I have just submitted my first article for publication. (yay! woo! cue fireworks!)
As I am therefore absolutely useless for doing any real work for the next couple of hours due to the adrenaline rush, I thought I should blog about it.
At some point during your PhD, you should try to publish an article. Ideally, the best time to do this is somwhere around the start of your third year as you presumably know enough to publish on it, but you're not yet in panic-stations-thesis-writing-mode. If you want to continue in academia at all, publishing is one of the most important things you'll do so it's good to develop those skills while someone's willing to read over and correct your work. The problem is getting to the point where you feel confident enough to a) start writing and b) submit.
I have friends who, for one reason or another, didn't publish during their PhD and instead planned to write up articles from their dissertations in the months following. It hasn't happened yet, as far as I know - it seems it takes at least a month to recover from the PhD process and be willing to even glance at your work again. And if you launch into a job straight away then that takes priority. But sometimes you get to the point where you can't worry about anything except your thesis and you just have to concentrate on that, no matter how good a journal publication would look on your résumé.
The trick (and the tricky bit) is to know which of the following pieces of advice to follow:
1. Do what you gotta do to finish your PhD.
2. Get as much experience teaching and publishing as you can because that's what you'll spend most of your time doing if you get a job as an academic.
Both these pieces of advice were given to friends by experienced academics and although somewhat contradictory, are both equally true.
Back to me:
I started writing my article after presenting at 5ICOM (5th International Conference on Multimodality) in December last year. My plan was to finish it by the end of January and I quite enjoyed the initial write, churning out 1000 words a day for a while there. When it reached an immense length, with absolutely everything I could think of on the topic in it, I submitted it to my supervisor for shaping and direction. So it went on the back burner for a while and in the mean time I submitted abstracts for conferences (most of which I've had to withdraw from), as well as the usual cycle of reading literature and doing analysis. The feedback, when it arrived, was to turn it into two articles.
So I did. And I've been sitting on them for a few months for one reason or another: getting feedback from my music supervisor (checking I haven't made any ridiculous musical gaffes); finalising those bits I couldn't quite get right. One of the best moments was when I sent the second article to an external expert. When he gave me good feedback, I started to believe it might be true.

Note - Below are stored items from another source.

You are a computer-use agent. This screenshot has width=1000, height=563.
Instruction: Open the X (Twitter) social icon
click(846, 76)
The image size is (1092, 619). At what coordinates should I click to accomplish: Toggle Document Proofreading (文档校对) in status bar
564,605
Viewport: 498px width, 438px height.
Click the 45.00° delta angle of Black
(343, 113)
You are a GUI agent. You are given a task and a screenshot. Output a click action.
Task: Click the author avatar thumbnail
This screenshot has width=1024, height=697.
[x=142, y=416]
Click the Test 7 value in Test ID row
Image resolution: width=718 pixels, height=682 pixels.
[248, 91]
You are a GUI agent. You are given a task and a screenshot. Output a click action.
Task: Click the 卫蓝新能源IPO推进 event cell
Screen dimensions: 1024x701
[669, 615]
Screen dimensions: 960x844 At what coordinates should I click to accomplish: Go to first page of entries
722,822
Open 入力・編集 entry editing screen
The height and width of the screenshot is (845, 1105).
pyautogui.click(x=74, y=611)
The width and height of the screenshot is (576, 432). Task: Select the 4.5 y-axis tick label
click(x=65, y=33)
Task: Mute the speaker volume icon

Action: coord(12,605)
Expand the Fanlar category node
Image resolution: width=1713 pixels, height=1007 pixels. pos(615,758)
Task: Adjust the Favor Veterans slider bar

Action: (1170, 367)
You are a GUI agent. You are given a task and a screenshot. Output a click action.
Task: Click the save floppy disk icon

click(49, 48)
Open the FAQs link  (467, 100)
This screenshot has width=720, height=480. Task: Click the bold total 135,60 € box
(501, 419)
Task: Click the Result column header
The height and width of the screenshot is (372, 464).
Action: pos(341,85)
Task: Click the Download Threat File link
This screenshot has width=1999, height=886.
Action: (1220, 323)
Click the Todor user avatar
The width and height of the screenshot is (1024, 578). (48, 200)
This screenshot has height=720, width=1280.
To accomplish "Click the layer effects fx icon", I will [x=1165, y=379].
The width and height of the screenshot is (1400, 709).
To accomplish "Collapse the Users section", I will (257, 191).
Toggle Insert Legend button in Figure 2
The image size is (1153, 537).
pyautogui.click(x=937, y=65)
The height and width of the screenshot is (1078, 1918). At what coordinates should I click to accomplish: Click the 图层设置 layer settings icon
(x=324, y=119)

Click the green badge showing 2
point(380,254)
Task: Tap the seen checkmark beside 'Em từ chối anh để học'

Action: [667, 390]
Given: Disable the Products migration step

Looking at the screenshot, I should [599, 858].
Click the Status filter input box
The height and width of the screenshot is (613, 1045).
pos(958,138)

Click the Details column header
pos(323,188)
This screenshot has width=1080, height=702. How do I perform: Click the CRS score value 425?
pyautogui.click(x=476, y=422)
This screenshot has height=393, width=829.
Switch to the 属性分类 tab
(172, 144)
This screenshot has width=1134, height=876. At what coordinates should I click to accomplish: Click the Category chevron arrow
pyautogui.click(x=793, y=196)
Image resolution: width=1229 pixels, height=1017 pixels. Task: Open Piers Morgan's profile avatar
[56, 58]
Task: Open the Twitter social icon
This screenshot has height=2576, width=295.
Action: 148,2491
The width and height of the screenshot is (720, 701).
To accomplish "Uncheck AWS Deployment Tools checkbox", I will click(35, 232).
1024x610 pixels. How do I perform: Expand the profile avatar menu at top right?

I sat on it further as I tried to wrestle it into adherence to the journal style guide and boggled at how to treat music notation: As a picture? Labelled figure or example? What about in a table? What about text and music together in an example from a student text? How do I handle copyright? It was like banging my head against a brick wall at times.
In the end I cut all the music notation out of one article, and limited the other to one music example which should be acceptable for copyright. It kinda sucks to talk about multimodality monomodally, but you do what you gotta do. I'll leave the second article on the backburner a while longer - at least until I have something else I want to procrastinate by working on it. It needs to be wrestled into adherence with the style guide and all my pretty colour-coded analysis needs to be turned monochrome.
What next for the one I did submit? I don't know. Probably a lengthy wait from what I hear. Either which way, I'll let you know.